Verkehrsministerium nimmt Radweg-Zusage zurück

Für das Herrichten des ehemaligen Bahndamms zwischen Halsbrücke und Freiberg gibt es nun doch keine Fördermittel mehr in diesem Jahr. Noch im April hatte Dresden Geld in Aussicht gestellt.

Halsbrücke.

Die Freiberger Landtagsabgeordnete Jana Pinka (Linke) hat die Glaubwürdigkeit der Landesregierung in Zweifel gezogen. "Staatsregierung weckte falsche Hoffnungen zum Radwegbau in Mittelsachsen - das ist unglaubwürdig!", hat die 55-Jährige eine Pressemitteilung überschrieben. Darin nimmt sie Bezug auf einen Bericht der "Freien Presse" vom 1. April dieses Jahres, in dem eine Sprecherin des Verkehrsministeriums in Dresden einen Zuschuss in Höhe von 352.000 Euro für den ersten Bauabschnitt eines Radwegs von Halsbrücke nach Freiberg in Aussicht gestellt hatte. Die neue Strecke soll über Tuttendorf zum großen Teil auf einem ehemaligen Bahndamm verlaufen. Für das Herrichten des ersten Teils waren insgesamt 391.000 Euro veranschlagt worden.

Da Monate später noch immer kein Fördermittelbescheid in Halsbrücke eingetroffen war, so Pinka, habe sie sich mittels einer Kleinen Anfrage nach dem aktuellen Stand erkundigt. Die Antwort (Drucksache 6/18336) lässt sich so zusammenfassen: Es ist kein Geld mehr da. Die in diesem Jahr für öffentliche Radverkehrsanlagen in Sachsen zur Verfügung stehenden 9,65 Millionen Euro seien bereits "vollständig mit Vorhaben untersetzt".


"Nun ist die Katze aus dem Sack.
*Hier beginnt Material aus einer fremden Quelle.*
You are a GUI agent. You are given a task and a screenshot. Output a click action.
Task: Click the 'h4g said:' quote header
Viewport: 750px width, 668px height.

Von wegen Stärkung des ländlichen Raums", kommentiert die Linken-Politikerin die Auskunft aus Dresden. "Diese sogenannte Förderpolitik der Staatsregierung ist desaströs und unverantwortlich", urteilt Pinka weiter: "Erst zusagen, dann nicht informieren, aber im Wahlkampf immer neue Versprechen unters Volk bringen, die dann doch nicht umgesetzt werden."

Auf Nachfrage von "Freie Presse" bestätigte Christian Adler von der Pressestelle des Verkehrsministeriums am Freitag den Sachverhalt: "Für den benannten Radweg können gegenwärtig keine Fördermittel bereitgestellt werden." Das Budget für die Fördermittel nach der Richtlinie für den kommunalen Straßen- und Brückenbau (RL KStB) sei dieses Jahr ausgeschöpft, so der Referent weiter. Das Ministerium könne nur mit den vom Landtag bewilligten Mitteln wirtschaften.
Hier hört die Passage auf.